Archived IMT (2009.08.10)

Aug 10, 2009 18:40 | by Ashraf Laidi

All of our intraday targets for the day have been hit are as per our previous IMTs and twitter updates on http://twitter/alaidi.com as well as the latest USDCAC HotChart. A combination of risk aversion and JPY shortcovering dragged down USDJPY towards 96.80, while sending $GBPUSD by more than 2 cents towards 1.6430, right above the key 55-day MA, which has not been breached since March. GBPJPY shed more than 200 pips to 159.80, while USDCAD breached above 1.09. Falling stocks are boosting bonds at the expense of their yields, which are back down nearly 10 bps to 3.78%. the fact that the 10-year yield has retraced over 61..8% of Fridays rally could augur well for further USD gains.
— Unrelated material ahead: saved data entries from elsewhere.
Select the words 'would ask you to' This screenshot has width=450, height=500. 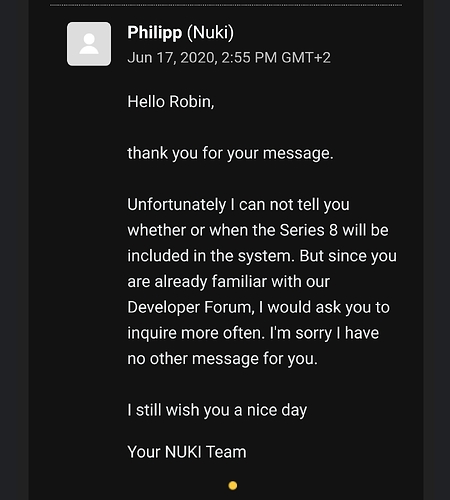[x=329, y=307]
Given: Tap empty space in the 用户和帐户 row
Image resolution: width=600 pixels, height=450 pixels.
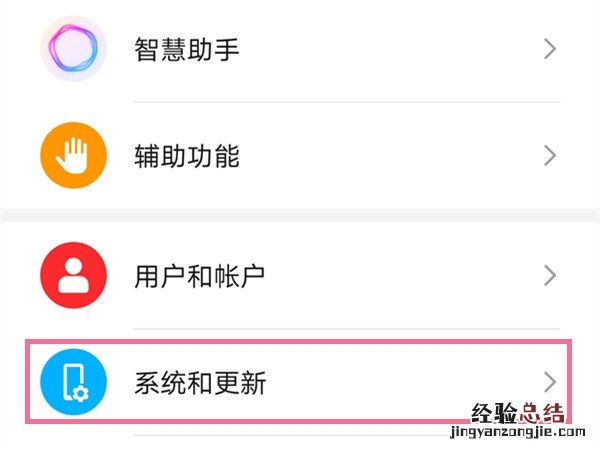Looking at the screenshot, I should pos(400,275).
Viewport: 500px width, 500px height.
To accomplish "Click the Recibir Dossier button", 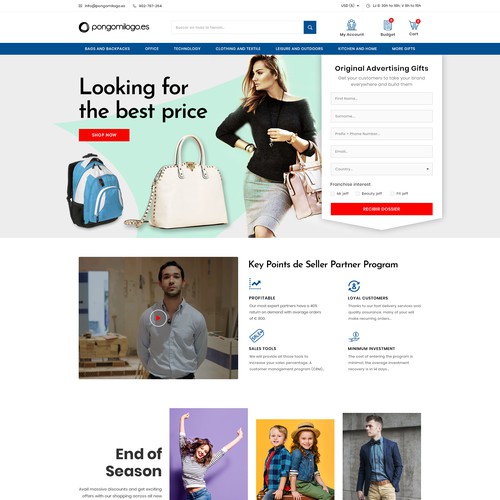I will click(x=382, y=209).
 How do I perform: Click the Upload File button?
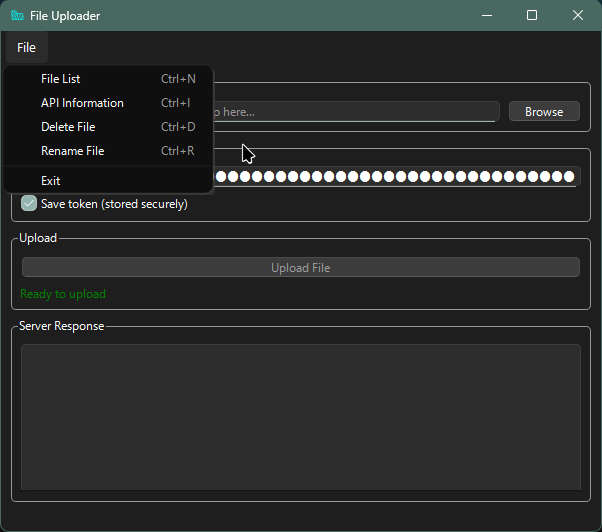click(300, 268)
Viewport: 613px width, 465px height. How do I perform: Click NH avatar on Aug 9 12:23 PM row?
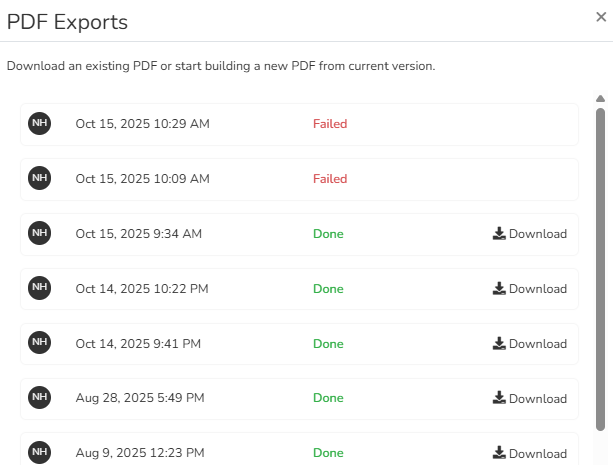point(39,452)
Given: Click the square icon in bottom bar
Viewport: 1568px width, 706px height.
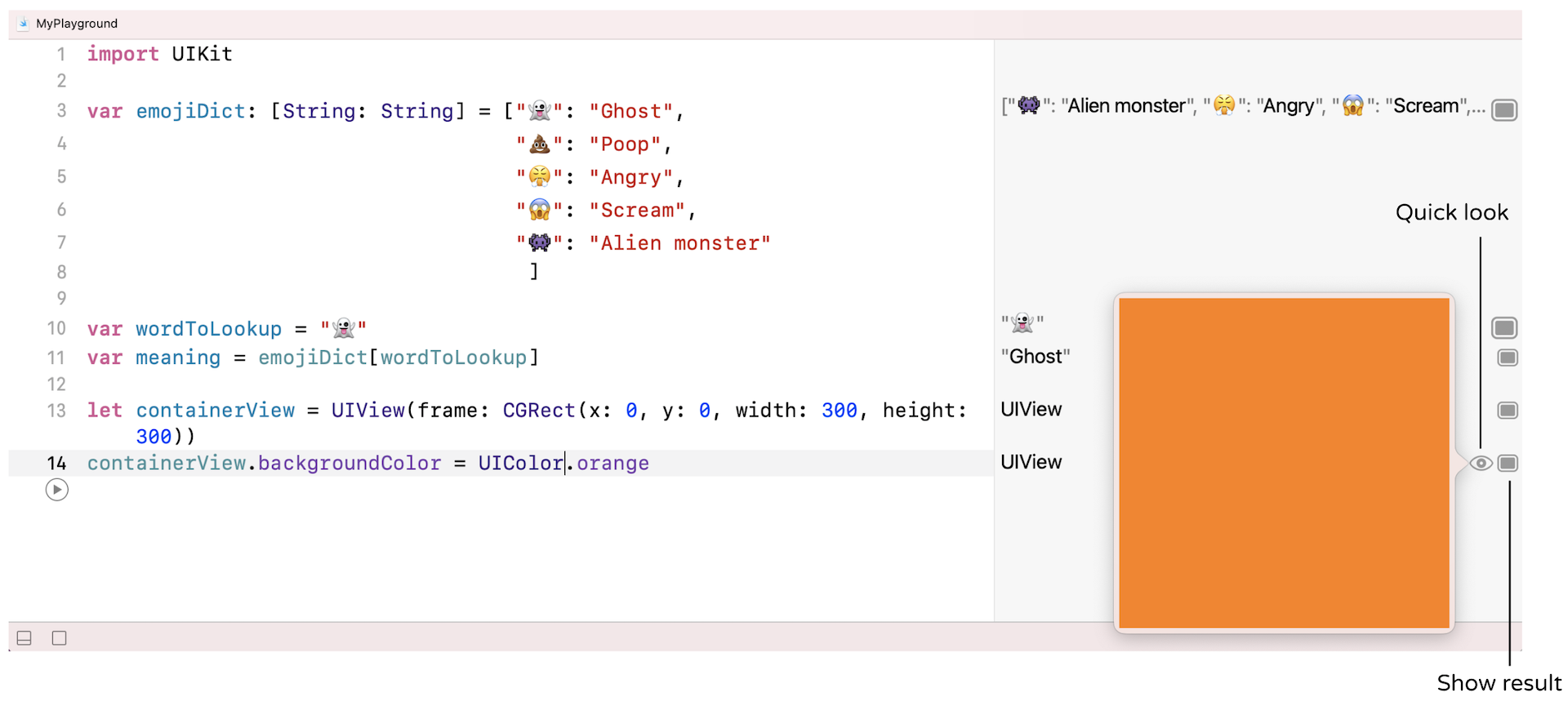Looking at the screenshot, I should click(x=60, y=638).
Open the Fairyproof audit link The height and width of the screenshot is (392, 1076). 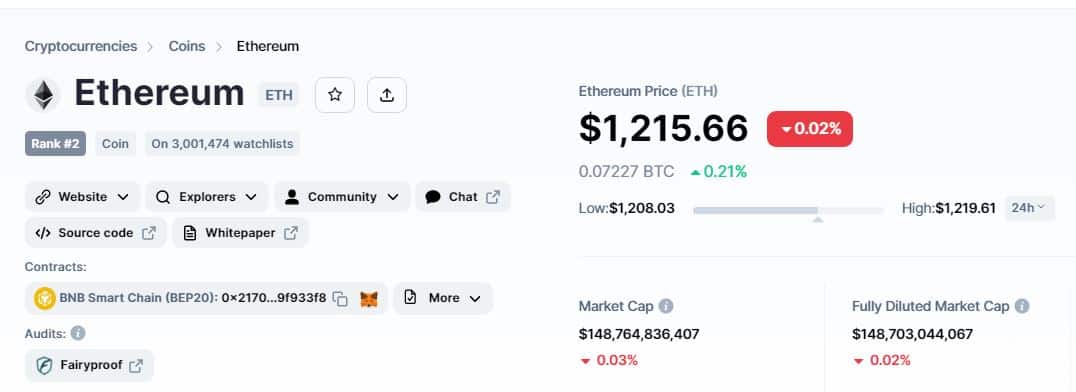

My interview earlier today on BNN view earlier today discussing forex -stock correlations from a very busy trading floor in London http://bit.ly/d24RZ

Archived IMT (2009.08.10)

Aug 10, 2009 16:51 | by Ashraf Laidi

JPY recovers after Friday's aggressive sell-off. USDJPY failed to breach 97.90, now testing 97.00 and may be at risk of a gradual retreat into 96.60, as the Japanese currency is lifted by falling global equities, while the bulk of the USD gains emerge against non-JPY currencies, particularly GBP, AUD and CAD. GBPUSD has hit out 1.65 target, now eyeing the 55-day MA of $1.6440. Oil seen consolidating around 70.70-68.00. $USDCAD nears 1.0880 interim target before the key 1.0920 resistance later in the week.

Archived IMT (2009.08.10)

Aug 10, 2009 14:31 | by Ashraf Laidi

My interview earlier today discussing, the US dollar, Aussie, Loonie, the Shanghai Composite Index, oil & the temporary gap in US unemployment http://bit.ly/d24RZ

Archived IMT (2009.08.10)

Aug 10, 2009 13:51 | by Ashraf Laidi

Both sterling and Canadian dollar are sold across the board as warned on Friday, with GBPUSD at 1.6585, nearing our 1.6510 target before 1.6460. USDCAD regaining 1.0836, for an interim resistance at 1.0870. Oils failure to regain $73 is increasingly becoming apparent. With a break below $69 per barrel a strong likelihood today, we could see a retreat in equities that would intensify CAD losses. Gold seen at 935.